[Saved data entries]

----------

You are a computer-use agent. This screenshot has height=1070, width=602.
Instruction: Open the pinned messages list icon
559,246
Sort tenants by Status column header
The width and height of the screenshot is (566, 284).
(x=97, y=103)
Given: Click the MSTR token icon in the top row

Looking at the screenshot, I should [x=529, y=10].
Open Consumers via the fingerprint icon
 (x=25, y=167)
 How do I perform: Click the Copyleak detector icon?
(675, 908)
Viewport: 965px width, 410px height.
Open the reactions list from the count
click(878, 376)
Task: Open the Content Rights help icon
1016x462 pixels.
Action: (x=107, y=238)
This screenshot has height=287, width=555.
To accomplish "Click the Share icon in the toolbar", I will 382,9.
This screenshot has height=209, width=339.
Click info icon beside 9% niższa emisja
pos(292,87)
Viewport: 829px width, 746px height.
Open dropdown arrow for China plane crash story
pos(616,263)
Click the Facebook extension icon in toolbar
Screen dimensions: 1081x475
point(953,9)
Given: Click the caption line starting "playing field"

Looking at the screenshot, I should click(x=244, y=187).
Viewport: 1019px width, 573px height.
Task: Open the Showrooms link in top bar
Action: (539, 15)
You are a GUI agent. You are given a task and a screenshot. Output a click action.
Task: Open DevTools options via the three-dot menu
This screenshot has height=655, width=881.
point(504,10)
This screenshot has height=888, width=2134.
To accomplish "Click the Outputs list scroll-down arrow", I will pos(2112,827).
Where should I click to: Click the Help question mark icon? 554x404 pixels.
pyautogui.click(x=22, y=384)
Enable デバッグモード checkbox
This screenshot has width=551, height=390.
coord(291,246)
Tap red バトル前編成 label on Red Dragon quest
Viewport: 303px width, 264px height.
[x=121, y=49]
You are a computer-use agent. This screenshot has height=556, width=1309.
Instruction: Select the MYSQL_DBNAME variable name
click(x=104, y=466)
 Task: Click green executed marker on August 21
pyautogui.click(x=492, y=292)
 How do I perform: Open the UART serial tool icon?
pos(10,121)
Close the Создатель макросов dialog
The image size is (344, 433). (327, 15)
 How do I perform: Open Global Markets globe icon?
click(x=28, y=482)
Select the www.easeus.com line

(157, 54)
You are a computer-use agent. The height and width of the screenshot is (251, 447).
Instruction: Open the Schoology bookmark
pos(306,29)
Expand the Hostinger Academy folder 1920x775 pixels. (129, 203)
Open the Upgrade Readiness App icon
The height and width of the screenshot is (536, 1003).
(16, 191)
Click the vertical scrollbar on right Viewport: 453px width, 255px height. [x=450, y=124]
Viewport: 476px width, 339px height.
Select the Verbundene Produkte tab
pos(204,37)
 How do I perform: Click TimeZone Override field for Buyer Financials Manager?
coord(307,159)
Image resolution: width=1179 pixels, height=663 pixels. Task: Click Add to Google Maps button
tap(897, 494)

----------

§ **WHAT TO DO**
Give back all the data exactly as it was written.

§ **SOLUTION FOR THIS TASK**
You are a computer-use agent. This screenshot has height=1070, width=602.
Instruction: Open the pinned messages list icon
559,246
Sort tenants by Status column header
The width and height of the screenshot is (566, 284).
(x=97, y=103)
Given: Click the MSTR token icon in the top row

Looking at the screenshot, I should [x=529, y=10].
Open Consumers via the fingerprint icon
 (x=25, y=167)
 How do I perform: Click the Copyleak detector icon?
(675, 908)
Viewport: 965px width, 410px height.
Open the reactions list from the count
click(878, 376)
Task: Open the Content Rights help icon
1016x462 pixels.
Action: (x=107, y=238)
This screenshot has height=287, width=555.
To accomplish "Click the Share icon in the toolbar", I will 382,9.
This screenshot has height=209, width=339.
Click info icon beside 9% niższa emisja
pos(292,87)
Viewport: 829px width, 746px height.
Open dropdown arrow for China plane crash story
pos(616,263)
Click the Facebook extension icon in toolbar
Screen dimensions: 1081x475
point(953,9)
Given: Click the caption line starting "playing field"

Looking at the screenshot, I should click(x=244, y=187).
Viewport: 1019px width, 573px height.
Task: Open the Showrooms link in top bar
Action: (539, 15)
You are a GUI agent. You are given a task and a screenshot. Output a click action.
Task: Open DevTools options via the three-dot menu
This screenshot has height=655, width=881.
point(504,10)
This screenshot has height=888, width=2134.
To accomplish "Click the Outputs list scroll-down arrow", I will pos(2112,827).
Where should I click to: Click the Help question mark icon? 554x404 pixels.
pyautogui.click(x=22, y=384)
Enable デバッグモード checkbox
This screenshot has width=551, height=390.
coord(291,246)
Tap red バトル前編成 label on Red Dragon quest
Viewport: 303px width, 264px height.
[x=121, y=49]
You are a computer-use agent. This screenshot has height=556, width=1309.
Instruction: Select the MYSQL_DBNAME variable name
click(x=104, y=466)
 Task: Click green executed marker on August 21
pyautogui.click(x=492, y=292)
 How do I perform: Open the UART serial tool icon?
pos(10,121)
Close the Создатель макросов dialog
The image size is (344, 433). (327, 15)
 How do I perform: Open Global Markets globe icon?
click(x=28, y=482)
Select the www.easeus.com line

(157, 54)
You are a computer-use agent. The height and width of the screenshot is (251, 447).
Instruction: Open the Schoology bookmark
pos(306,29)
Expand the Hostinger Academy folder 1920x775 pixels. (129, 203)
Open the Upgrade Readiness App icon
The height and width of the screenshot is (536, 1003).
(16, 191)
Click the vertical scrollbar on right Viewport: 453px width, 255px height. [x=450, y=124]
Viewport: 476px width, 339px height.
Select the Verbundene Produkte tab
pos(204,37)
 How do I perform: Click TimeZone Override field for Buyer Financials Manager?
coord(307,159)
Image resolution: width=1179 pixels, height=663 pixels. Task: Click Add to Google Maps button
tap(897, 494)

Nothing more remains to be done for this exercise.